Find every line of the entries below that contains the string "badge" and copy each such line.

------ DATASET EXTRACT ------

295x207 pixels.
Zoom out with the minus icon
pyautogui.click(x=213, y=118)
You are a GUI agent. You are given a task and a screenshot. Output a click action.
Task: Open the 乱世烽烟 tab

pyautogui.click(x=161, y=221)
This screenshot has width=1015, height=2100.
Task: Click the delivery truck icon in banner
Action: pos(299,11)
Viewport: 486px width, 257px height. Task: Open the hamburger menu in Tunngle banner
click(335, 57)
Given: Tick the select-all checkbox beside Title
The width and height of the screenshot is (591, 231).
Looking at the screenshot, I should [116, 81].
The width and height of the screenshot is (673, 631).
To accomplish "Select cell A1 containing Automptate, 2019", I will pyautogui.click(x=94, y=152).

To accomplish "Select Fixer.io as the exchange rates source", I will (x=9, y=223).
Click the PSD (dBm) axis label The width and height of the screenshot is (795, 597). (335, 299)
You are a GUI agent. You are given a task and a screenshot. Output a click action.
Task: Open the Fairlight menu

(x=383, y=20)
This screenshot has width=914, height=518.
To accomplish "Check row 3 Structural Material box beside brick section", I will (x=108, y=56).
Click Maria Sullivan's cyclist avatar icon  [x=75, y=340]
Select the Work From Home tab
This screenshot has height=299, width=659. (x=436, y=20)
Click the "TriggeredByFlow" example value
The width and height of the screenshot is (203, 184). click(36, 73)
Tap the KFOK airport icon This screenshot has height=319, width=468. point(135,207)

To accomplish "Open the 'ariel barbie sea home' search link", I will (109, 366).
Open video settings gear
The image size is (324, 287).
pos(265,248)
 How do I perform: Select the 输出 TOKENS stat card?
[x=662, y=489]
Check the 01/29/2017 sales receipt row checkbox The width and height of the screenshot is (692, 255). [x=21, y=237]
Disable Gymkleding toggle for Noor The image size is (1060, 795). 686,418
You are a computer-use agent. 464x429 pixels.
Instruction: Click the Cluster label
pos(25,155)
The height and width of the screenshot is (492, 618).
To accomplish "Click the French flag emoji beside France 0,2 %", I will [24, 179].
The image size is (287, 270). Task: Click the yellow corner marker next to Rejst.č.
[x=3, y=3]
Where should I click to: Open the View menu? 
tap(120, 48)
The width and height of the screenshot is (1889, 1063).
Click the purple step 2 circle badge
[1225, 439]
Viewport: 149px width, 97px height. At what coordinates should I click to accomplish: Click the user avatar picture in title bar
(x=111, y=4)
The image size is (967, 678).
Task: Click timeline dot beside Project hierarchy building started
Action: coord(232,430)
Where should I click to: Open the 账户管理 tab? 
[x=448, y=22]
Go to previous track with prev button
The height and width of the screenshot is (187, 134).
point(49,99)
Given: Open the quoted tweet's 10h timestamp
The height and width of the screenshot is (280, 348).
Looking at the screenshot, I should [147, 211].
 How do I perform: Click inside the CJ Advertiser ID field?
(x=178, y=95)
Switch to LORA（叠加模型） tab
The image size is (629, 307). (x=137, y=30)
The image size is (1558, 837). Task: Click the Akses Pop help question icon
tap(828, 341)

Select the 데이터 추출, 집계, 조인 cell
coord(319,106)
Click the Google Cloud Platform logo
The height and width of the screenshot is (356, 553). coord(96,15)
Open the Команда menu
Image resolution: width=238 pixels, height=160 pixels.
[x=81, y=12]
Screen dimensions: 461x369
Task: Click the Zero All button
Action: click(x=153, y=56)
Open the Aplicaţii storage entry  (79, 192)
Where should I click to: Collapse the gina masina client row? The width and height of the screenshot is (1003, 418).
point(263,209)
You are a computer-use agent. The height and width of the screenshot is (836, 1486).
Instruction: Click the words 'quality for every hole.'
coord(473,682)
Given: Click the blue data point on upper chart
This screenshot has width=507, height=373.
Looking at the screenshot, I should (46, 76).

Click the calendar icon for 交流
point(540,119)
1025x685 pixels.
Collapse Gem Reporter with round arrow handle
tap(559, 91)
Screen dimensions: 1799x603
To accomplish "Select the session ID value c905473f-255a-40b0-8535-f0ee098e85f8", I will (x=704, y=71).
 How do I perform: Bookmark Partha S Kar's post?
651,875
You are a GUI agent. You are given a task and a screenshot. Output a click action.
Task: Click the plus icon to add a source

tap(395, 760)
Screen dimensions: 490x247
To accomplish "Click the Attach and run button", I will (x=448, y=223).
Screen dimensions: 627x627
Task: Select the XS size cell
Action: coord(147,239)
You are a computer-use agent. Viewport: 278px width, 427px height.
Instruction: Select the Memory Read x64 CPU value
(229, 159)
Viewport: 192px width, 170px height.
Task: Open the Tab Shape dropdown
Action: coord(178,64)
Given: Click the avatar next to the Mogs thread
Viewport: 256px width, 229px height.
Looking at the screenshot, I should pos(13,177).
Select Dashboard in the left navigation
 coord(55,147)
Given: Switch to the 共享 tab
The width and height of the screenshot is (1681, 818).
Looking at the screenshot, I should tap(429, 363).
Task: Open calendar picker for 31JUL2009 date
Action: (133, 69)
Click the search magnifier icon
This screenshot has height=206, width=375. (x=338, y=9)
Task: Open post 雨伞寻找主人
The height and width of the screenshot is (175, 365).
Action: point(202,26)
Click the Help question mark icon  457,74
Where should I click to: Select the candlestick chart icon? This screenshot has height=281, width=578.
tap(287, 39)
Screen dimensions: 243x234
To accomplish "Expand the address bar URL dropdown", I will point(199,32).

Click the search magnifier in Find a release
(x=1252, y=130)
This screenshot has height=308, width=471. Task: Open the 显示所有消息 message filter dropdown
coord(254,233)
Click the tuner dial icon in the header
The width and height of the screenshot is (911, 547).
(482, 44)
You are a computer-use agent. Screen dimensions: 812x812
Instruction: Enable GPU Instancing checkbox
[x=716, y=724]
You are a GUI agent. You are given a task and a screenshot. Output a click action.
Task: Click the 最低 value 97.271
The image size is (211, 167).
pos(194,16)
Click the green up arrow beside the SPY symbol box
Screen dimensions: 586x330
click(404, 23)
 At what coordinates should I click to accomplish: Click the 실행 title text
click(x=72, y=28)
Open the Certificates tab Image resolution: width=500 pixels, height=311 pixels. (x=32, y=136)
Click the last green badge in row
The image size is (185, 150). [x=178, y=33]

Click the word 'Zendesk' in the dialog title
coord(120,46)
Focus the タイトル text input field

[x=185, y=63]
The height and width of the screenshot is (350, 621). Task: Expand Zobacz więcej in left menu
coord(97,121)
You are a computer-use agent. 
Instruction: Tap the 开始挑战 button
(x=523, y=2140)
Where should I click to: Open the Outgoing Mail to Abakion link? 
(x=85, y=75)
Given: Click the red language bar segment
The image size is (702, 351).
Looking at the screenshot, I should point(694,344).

------

**FINAL RESULT**
Click the purple step 2 circle badge
Click the last green badge in row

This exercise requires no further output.